* _TASK DETAILS_
In the text about family birthdays below, on what date was the younger brother born?

===== SOURCE TEXT

The 27th remains a reasonably significant day of the month for my family. In April, the date marks my birthday, in November, my Dad’s, and in May, my Dad’s Dad: Grandpa, or ‘Pa’ as he was known.
Today, Pa would have been ninety nine years old.
After me, my younger brother’s due date as a baby was also the 27th, of January, however he stayed in for some extra days of peace and quiet, emerging on 1st February.
Not content with being born on what had become a special date, the story goes that I began life immediately setting my parents’ nerves on end, the umbilical cord attaching itself, python-like, around my neck during delivery. No sooner had I gulped my first mouthfuls of hospital air, than I was rushed to an emergency ward for “checks”.
It is likely that no first born arrives without causing some degree of anxiety to the border-line hysterical state in which new parents default to living their inaugural days, responsible as they are for a brand new human being.
From what I recall, almost six years ago, the key principles after Florence’s birth were to ensure her regular consumption of milk, that she slept, and that I didn’t squash her elbows too hard in the wrong direction as I wrestled on a tight-fitting top (Flo was 2 week’s late arriving, 10lbs in weight, and I think the ‘0-3 month old’ sets of clothes she’d been given by the barrel load were used only in her first week).

==========
===== MATERIAL SHOWN

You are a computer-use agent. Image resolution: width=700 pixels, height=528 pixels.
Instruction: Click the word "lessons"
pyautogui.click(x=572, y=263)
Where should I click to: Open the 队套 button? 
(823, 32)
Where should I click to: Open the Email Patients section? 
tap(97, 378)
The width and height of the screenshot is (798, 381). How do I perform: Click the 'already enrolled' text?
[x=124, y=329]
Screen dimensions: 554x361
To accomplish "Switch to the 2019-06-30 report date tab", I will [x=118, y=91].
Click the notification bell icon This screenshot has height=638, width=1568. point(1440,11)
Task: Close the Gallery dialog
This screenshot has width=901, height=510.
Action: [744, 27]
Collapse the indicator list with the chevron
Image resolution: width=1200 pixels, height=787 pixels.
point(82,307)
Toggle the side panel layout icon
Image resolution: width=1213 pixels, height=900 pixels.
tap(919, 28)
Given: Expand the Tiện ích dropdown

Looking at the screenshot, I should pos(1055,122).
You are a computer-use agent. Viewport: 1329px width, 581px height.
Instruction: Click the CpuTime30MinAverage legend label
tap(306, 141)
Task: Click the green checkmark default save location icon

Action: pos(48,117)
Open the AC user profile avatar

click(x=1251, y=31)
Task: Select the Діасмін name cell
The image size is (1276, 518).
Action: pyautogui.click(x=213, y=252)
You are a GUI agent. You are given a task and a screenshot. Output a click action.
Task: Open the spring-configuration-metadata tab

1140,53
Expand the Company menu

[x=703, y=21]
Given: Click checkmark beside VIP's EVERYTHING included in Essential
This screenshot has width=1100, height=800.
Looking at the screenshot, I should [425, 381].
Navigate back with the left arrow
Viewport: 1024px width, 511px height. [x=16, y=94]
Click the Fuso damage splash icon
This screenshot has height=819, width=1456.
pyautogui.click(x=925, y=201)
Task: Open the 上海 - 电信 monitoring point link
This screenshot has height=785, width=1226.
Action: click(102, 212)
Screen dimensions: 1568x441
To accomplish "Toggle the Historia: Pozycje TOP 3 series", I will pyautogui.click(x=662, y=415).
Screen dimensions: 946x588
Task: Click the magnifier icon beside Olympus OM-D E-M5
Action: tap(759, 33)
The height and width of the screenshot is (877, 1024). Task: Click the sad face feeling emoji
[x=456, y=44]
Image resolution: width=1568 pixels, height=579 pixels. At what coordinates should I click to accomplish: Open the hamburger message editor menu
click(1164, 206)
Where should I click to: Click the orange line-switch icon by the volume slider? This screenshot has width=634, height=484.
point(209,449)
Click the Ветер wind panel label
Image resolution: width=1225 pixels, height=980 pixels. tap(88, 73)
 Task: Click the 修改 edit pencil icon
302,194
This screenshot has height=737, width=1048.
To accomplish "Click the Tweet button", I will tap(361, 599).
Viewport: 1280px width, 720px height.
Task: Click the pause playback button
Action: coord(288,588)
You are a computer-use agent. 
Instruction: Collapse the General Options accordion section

==========

* _TASK RESULT_
1st February